This is not terribly informative in and of itself. $looic = -2 * elpd_{loo}$ as is the corresponding SEs, so that is just a matter of scale. What ELPD tells you is that the product of the densities of all left-out data points is approximately $exp(-350) \sim 10 ^ {-146}$, a vanishingly small number because we multiply many small numbers. This is mentally hard to interpret because the density at a given point is only meaningful relative to the full distribution. Furthermore, it depends on the size of the dataset (the more small densities you multiply, the smaller the ELPD).

What is interesting is the relative differences in these predicted densities. We can compare the models using loo::loo_compare(). We save the results in fit$loo to keep things together, which will also be useful if you want to save(fit) the objects for later use.

fit_default$loo = loo(fit_default)
fit_info$loo = loo(fit_info)
fit_simple$loo = loo(fit_simple)

loo::loo_compare(fit_default$loo, fit_info$loo, fit_simple$loo)

##        elpd_diff se_diff
## model2  0.0       0.0   
## model1 -0.5       0.2   
## model3 -4.1       2.8

Aha, so the second model (“model2”, i.e., fit_info) passed to loo_compare() was preferred as the other models had smaller ELPDs. As a first rough conclusion, we’ve learned that informed priors and a plateau improved out-of-sample predictions.

Again, the absolute number (elpd_diff) is hard to relate to. More interpretable is the elpd_diff/se_diff ratio. This is almost like a z-score, i.e., a ratio of 1.96 corresponds to 95% probability that one model has superior predictive accuracy. This is not an effect size but more a measure of certainty that this is not compatible with equal predictive properties. Just like Bayes Factors, a nice property over frequentist p-values is that you can quantify the relative evidence for and against any pair of models without having to assume one of them as null.

— RECORD EXTRACTS —
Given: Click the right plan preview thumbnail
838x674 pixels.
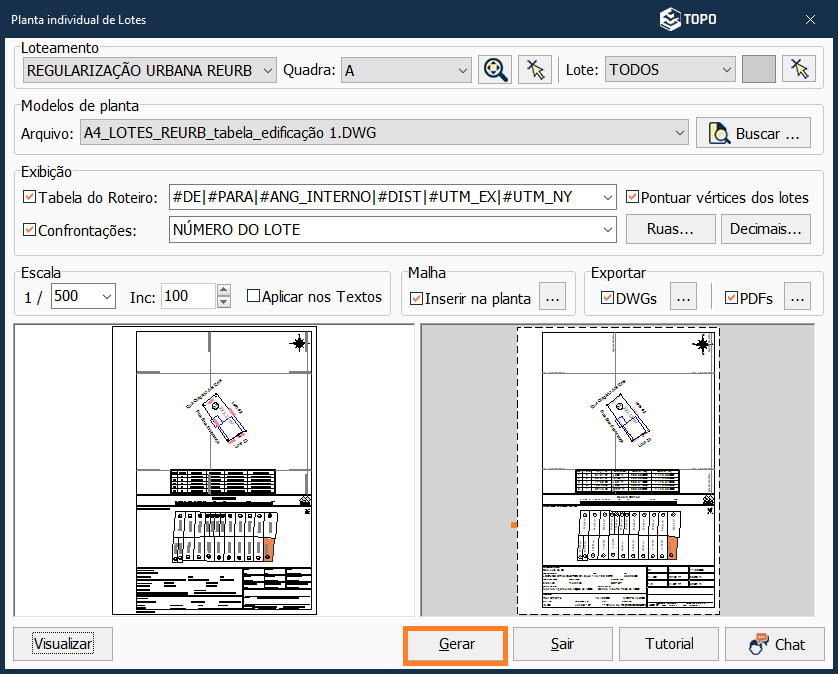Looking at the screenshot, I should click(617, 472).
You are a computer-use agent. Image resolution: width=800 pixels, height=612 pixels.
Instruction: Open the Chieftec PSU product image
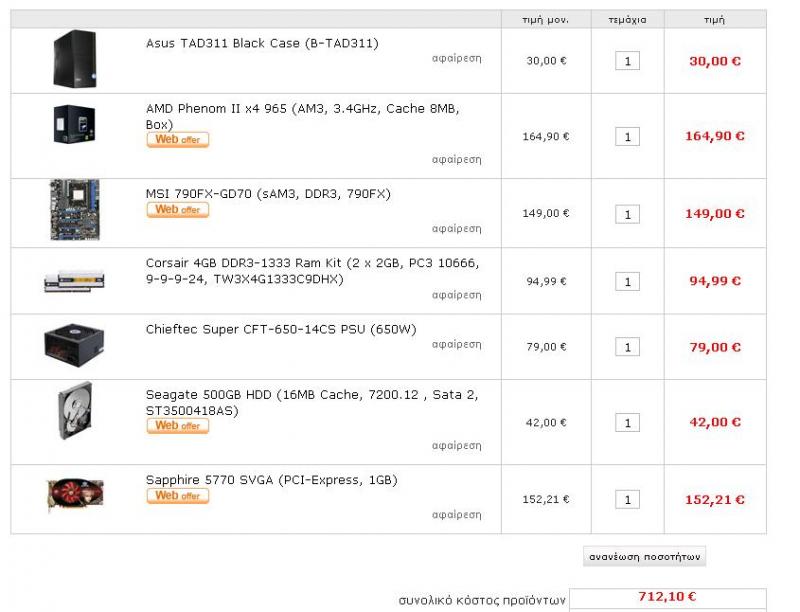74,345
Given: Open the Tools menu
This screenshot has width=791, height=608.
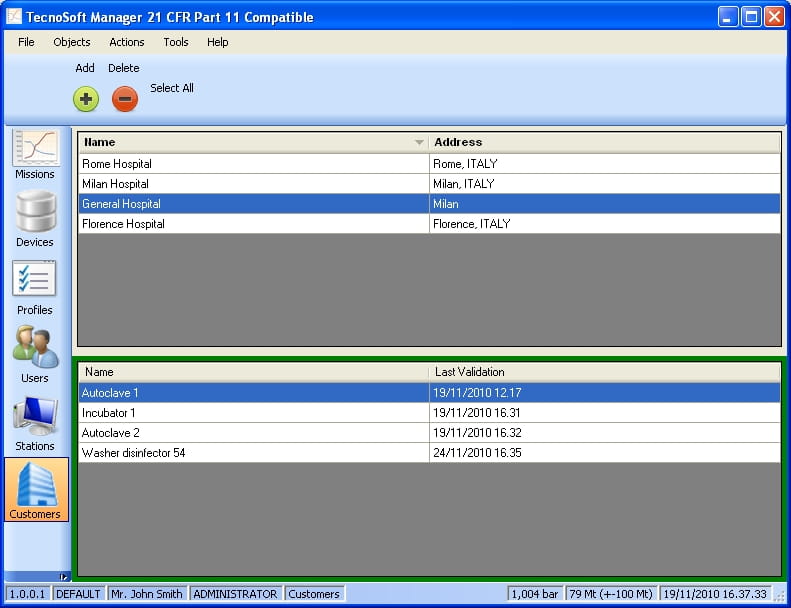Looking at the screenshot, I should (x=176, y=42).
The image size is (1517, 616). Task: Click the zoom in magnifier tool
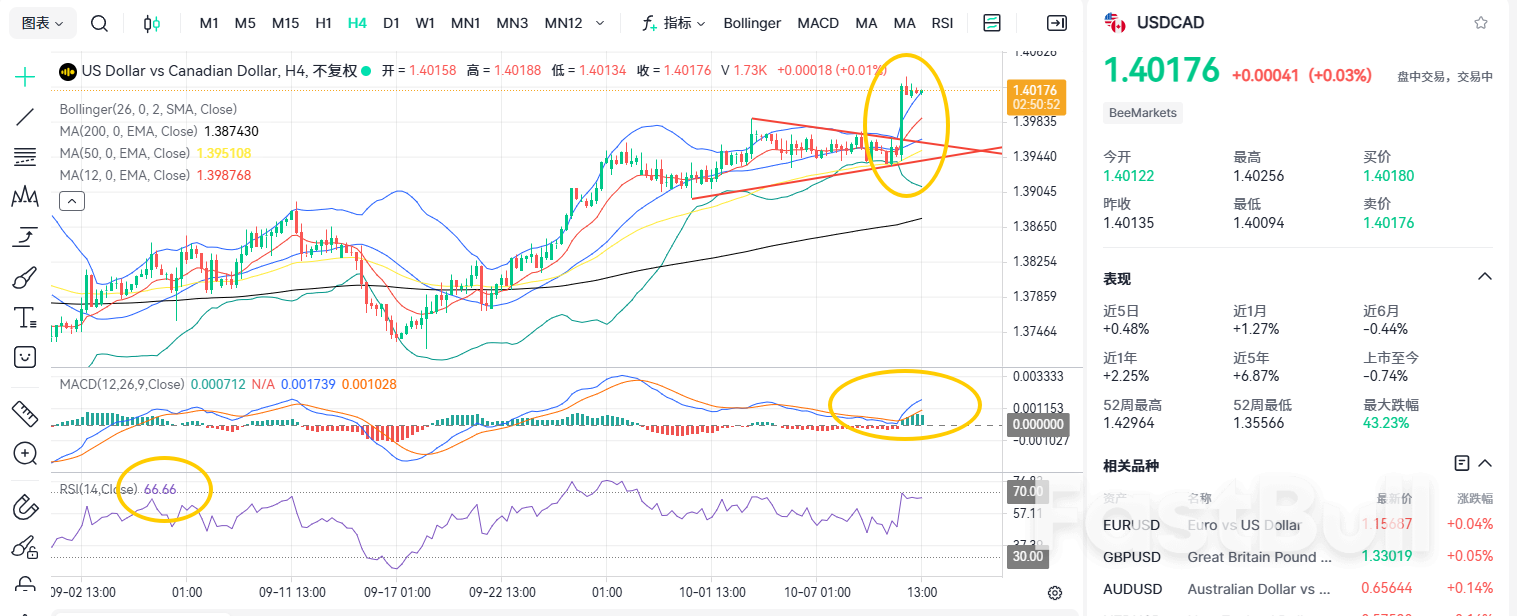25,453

— WHAT IS ASKED —
A. Write out the model comparison passage from "Aha, so the" to "them as null.", word for word.
B. In the model comparison passage, which model did loo_compare() prefer?

— CORRECT ANSWERS —
A.
Aha, so the second model (“model2”, i.e., fit_info) passed to loo_compare() was preferred as the other models had smaller ELPDs. As a first rough conclusion, we’ve learned that informed priors and a plateau improved out-of-sample predictions.

Again, the absolute number (elpd_diff) is hard to relate to. More interpretable is the elpd_diff/se_diff ratio. This is almost like a z-score, i.e., a ratio of 1.96 corresponds to 95% probability that one model has superior predictive accuracy. This is not an effect size but more a measure of certainty that this is not compatible with equal predictive properties. Just like Bayes Factors, a nice property over frequentist p-values is that you can quantify the relative evidence for and against any pair of models without having to assume one of them as null.

B. The second model, "model2", which is fit_info.